Unix continued to grow, mostly as research and as a platform for projects within Bell Labs until the mid-1980s. Around that time, a lot of different vendors began selling their own versions of Unix, including Hewlett Packard’s HP-UX, IBM’s AIX, Microsoft’s Xenix, Sun’s SunOS (later renamed Solaris), among others. In 1983, Richard Stallman started a new project to create a free software version of Unix, called GNU (a recursive acronym, meaning “GNU is not Unix”).
Each distribution of Unix was a little different and incompatible with each other. Some are descended from the original AT&T Bell Labs Unix, such as HP-UX and AIX. Other versions of Unix are derived from a popular university variant from the University of California at Berkeley, called BSD for “Berkeley Software Distribution.” Many of the commands were the same or similar between the different Unix versions, but the details of how to handle the system usually differed greatly. An important difference was how Unix started itself: AT & T “System V” Unix uses run levels controlled by a central
/etc/inittab file, while BSD Unix starts everything using run control scripts that start with
Other Unix systems came and went during the 1980s and 1990s. Steve Jobs, after being fired as Apple’s CEO in 1985, founded NeXT, which produced its own variant of Unix, derived from BSD. NeXT brought several innovations to Unix, including a micro-core based on Mach. NeXT’s graphical desktop, NeXTSTEP, added other new ideas, such as Display PostScript for creating on-screen graphics, a “dock” of available and running applications, and an object-oriented application layer with toolkits.

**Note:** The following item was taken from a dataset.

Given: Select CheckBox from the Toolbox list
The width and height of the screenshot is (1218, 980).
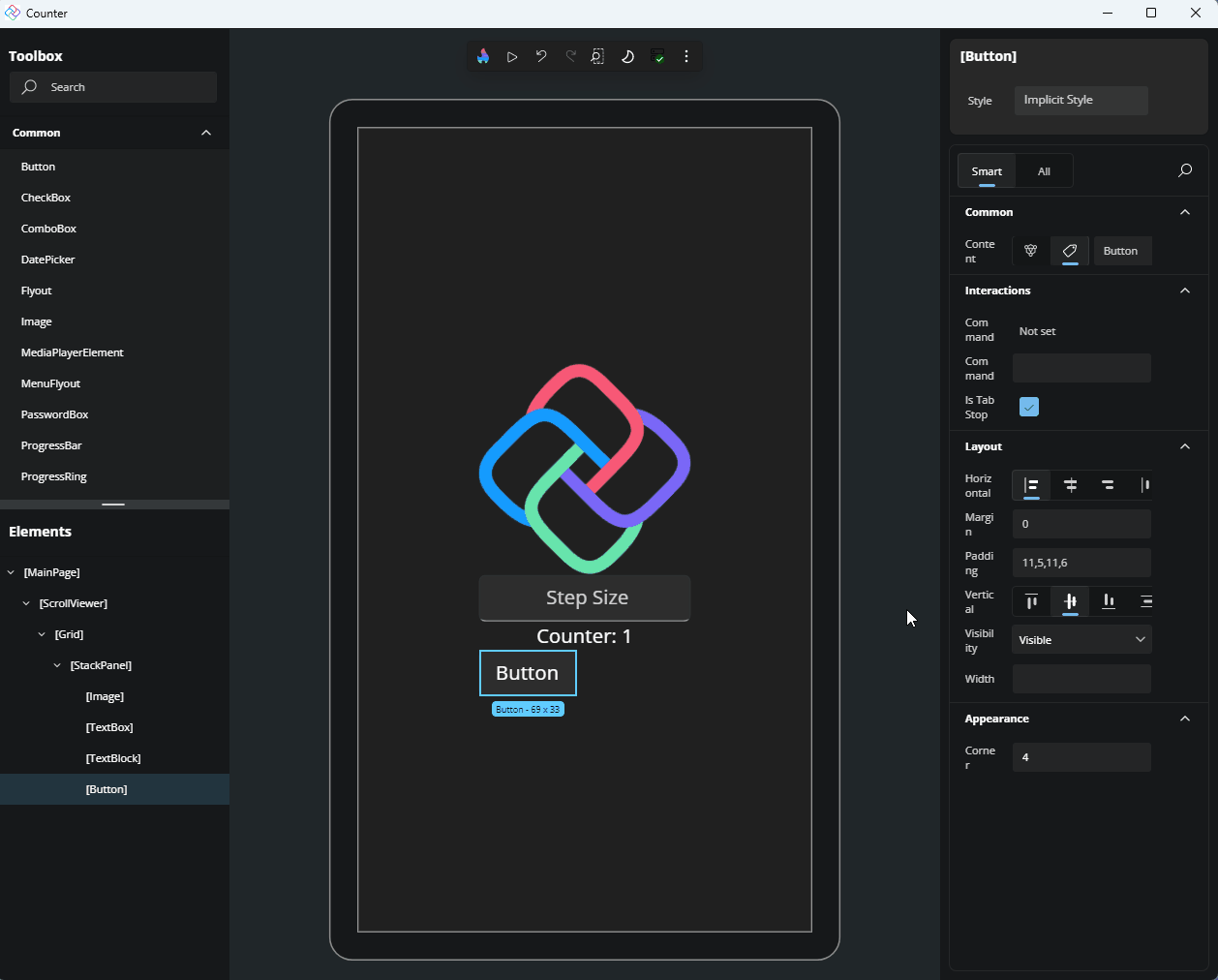Looking at the screenshot, I should [46, 197].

In 1991, a Finnish student named Linus Torvalds began working on a project that later became the Linux kernel. On August 25, 1991, Torvalds published a short message to a Usenet discussion group about his hobby project and invited others to contribute to it. Torvalds released Linux under the GNU General Public License, which meant that anyone could modify Linux to fix bugs or add new features. This “open source” or “free software” model quickly drove new Linux development.

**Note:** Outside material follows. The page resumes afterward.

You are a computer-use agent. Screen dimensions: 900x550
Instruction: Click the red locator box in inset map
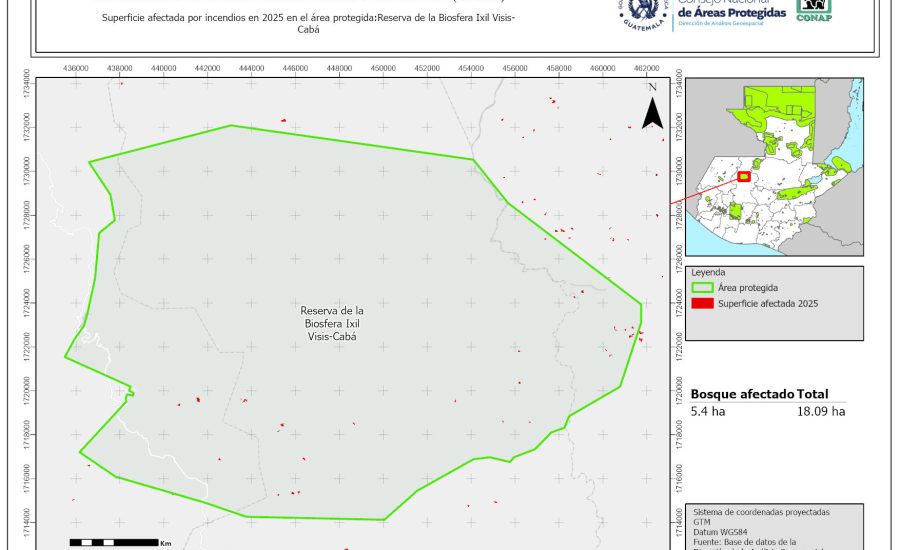[743, 176]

Communities appeared around Linux, ported GNU tools, and other Unix commands to run on Linux. In 1992, developers ported the X Window System, giving Linux its first graphical user interface. The result is what most people think of when we say “Linux” Linux is actually just the core that drives everything.
While proprietary Unix systems still exist, most Unix systems are Linux. At least on web servers, Linux dominates. Linux is also common for many workloads for businesses, including application servers and database servers. It is difficult to calculate exactly how many Linux servers run things, but many estimates suggest that Linux runs more than two-thirds of web servers and other Internet infrastructure. Microsoft also supports Linux; The Azure platform runs Linux, as does the Windows Subsystem for Linux on Windows computers.

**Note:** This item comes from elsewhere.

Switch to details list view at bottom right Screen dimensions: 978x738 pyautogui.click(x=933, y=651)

On the desktop, Linux never gained a significant foothold. An ongoing gag in the Linux community is “Next year it will be Year for Linux Desktop. “But Windows rules at the top of the desktop. However, if you’re looking for Unix on your desktop, you might want to consider Apple’s macOS. In 1996, as part of Steve Jobs’ return to Apple as CEO, Apple bought NeXT and used NeXT as the basis for next-generation operating systems on new Macs. MacOS is truly Unix under the hood; open a terminal window and you can find a Unix shell using the standard Unix tools. In fact, macOS is an official Unix, recognized by Open Group.
Where is Unix heading next? I’m not sure if “Unix” is the right label anymore. At a time when Linux systems are much more than Unix servers, we may have passed the point where “Unix” is very important. It is no longer about “Unix as a platform” but about “Linux as a platform.” And just as Unix grew beyond its original design and added new features where needed, Linux continues to evolve to meet new needs. At least for the foreseeable future, it’s about “Linux” not “Unix.”